### Supplied records:
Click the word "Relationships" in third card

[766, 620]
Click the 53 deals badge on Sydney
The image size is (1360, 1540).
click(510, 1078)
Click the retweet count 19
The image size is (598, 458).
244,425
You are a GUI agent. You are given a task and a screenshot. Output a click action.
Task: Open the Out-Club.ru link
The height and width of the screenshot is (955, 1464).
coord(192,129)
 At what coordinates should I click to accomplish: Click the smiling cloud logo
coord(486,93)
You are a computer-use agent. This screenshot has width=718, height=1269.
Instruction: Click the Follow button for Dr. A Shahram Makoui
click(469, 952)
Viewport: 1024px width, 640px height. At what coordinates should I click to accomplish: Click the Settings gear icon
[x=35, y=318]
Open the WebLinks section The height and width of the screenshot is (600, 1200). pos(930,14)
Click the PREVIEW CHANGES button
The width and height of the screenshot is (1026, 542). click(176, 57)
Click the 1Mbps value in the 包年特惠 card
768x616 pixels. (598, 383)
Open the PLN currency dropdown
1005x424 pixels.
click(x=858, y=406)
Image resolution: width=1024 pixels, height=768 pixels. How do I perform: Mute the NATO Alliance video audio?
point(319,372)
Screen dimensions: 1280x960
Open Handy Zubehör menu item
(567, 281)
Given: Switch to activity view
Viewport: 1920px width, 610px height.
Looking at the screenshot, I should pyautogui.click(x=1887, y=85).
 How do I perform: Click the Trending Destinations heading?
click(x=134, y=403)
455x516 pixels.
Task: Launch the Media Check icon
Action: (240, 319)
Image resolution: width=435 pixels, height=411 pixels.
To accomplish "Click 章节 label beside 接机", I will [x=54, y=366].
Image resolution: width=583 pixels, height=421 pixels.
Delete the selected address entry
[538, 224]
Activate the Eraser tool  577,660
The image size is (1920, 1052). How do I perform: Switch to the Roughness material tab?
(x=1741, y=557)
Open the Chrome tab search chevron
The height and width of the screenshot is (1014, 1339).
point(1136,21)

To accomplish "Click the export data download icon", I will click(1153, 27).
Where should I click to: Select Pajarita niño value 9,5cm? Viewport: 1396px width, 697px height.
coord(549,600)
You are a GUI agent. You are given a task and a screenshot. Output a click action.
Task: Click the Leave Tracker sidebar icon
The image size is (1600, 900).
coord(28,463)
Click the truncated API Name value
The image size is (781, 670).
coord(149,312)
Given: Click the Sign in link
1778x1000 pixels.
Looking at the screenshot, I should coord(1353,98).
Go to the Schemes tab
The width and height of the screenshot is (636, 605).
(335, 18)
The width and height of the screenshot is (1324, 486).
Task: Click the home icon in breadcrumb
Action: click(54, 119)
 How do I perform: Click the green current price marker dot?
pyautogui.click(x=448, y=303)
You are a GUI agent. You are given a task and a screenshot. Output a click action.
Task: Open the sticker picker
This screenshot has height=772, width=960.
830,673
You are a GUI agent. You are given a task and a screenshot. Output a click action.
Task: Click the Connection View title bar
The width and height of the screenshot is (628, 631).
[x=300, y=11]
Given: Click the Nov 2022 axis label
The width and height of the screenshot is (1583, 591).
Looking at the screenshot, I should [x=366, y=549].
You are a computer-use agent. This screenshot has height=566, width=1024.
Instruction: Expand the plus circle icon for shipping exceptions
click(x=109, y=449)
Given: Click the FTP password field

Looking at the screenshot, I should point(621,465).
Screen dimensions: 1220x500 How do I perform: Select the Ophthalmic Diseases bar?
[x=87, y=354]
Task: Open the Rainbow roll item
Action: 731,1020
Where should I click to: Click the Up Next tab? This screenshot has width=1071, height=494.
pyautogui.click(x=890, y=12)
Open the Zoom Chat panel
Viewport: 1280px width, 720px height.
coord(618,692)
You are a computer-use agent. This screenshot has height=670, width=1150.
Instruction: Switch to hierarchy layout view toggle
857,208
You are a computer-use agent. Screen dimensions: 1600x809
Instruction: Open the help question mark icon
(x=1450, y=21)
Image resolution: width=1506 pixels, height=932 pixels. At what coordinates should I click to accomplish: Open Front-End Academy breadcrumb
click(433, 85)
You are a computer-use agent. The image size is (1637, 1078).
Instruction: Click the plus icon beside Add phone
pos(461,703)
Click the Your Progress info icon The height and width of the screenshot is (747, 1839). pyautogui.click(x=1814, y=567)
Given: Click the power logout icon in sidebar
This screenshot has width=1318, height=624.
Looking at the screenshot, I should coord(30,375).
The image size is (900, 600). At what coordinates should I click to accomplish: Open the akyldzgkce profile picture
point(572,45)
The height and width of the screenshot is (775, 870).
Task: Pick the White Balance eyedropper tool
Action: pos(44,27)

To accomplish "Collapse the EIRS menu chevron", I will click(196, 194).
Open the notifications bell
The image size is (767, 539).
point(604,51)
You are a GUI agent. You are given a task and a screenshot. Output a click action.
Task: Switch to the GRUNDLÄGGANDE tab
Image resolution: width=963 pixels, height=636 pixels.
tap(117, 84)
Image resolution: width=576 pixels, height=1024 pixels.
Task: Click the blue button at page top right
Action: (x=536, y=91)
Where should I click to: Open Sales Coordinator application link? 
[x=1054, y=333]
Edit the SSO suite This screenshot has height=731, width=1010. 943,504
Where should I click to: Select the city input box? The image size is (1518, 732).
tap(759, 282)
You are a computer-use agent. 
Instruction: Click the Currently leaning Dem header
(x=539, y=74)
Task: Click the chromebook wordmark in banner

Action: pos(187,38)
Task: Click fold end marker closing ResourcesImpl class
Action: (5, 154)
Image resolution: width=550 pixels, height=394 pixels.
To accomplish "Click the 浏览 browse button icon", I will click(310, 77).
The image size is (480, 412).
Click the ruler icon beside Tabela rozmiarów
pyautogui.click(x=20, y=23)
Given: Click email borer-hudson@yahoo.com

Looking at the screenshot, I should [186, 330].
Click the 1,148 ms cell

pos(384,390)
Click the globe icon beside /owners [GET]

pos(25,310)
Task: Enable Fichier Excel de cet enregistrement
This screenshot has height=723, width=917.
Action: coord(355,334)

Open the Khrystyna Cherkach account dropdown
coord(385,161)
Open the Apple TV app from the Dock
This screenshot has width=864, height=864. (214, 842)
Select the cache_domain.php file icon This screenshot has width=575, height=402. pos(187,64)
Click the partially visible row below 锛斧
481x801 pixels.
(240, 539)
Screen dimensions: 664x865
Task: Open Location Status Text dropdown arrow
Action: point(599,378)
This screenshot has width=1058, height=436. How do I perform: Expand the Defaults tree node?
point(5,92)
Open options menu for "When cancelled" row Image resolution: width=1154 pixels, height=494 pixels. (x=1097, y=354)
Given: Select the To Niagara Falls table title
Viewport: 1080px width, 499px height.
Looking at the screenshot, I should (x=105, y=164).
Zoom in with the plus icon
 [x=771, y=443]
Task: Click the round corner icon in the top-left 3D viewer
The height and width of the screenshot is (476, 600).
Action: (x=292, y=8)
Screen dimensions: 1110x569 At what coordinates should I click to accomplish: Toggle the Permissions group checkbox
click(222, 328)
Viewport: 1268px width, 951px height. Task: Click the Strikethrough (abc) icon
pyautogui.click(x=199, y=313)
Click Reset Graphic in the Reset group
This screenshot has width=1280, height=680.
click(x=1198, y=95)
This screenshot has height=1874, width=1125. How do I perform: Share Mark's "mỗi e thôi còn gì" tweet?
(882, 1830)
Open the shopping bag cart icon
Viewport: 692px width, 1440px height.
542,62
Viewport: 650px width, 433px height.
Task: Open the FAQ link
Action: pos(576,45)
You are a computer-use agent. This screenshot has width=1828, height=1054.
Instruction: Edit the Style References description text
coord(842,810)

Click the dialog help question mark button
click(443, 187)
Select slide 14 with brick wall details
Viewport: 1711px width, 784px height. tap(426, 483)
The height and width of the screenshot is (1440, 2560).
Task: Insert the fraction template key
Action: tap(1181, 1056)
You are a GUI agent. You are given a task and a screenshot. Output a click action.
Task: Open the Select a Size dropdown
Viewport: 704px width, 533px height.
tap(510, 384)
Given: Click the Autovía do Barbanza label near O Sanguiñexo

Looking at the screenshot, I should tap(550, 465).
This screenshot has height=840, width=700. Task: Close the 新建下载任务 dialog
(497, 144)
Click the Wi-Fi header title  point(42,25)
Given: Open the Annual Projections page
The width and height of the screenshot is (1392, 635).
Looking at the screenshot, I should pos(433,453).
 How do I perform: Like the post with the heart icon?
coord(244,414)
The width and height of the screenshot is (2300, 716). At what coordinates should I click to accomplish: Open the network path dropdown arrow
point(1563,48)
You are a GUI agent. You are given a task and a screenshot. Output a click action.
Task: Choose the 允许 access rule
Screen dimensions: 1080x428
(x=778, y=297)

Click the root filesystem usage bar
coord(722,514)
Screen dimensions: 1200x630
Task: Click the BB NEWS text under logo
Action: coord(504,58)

### Work request:
If a line above holds the string "sidebar", copy it out.

### Exercise solution:
Task: Click the Leave Tracker sidebar icon
Given: Click the power logout icon in sidebar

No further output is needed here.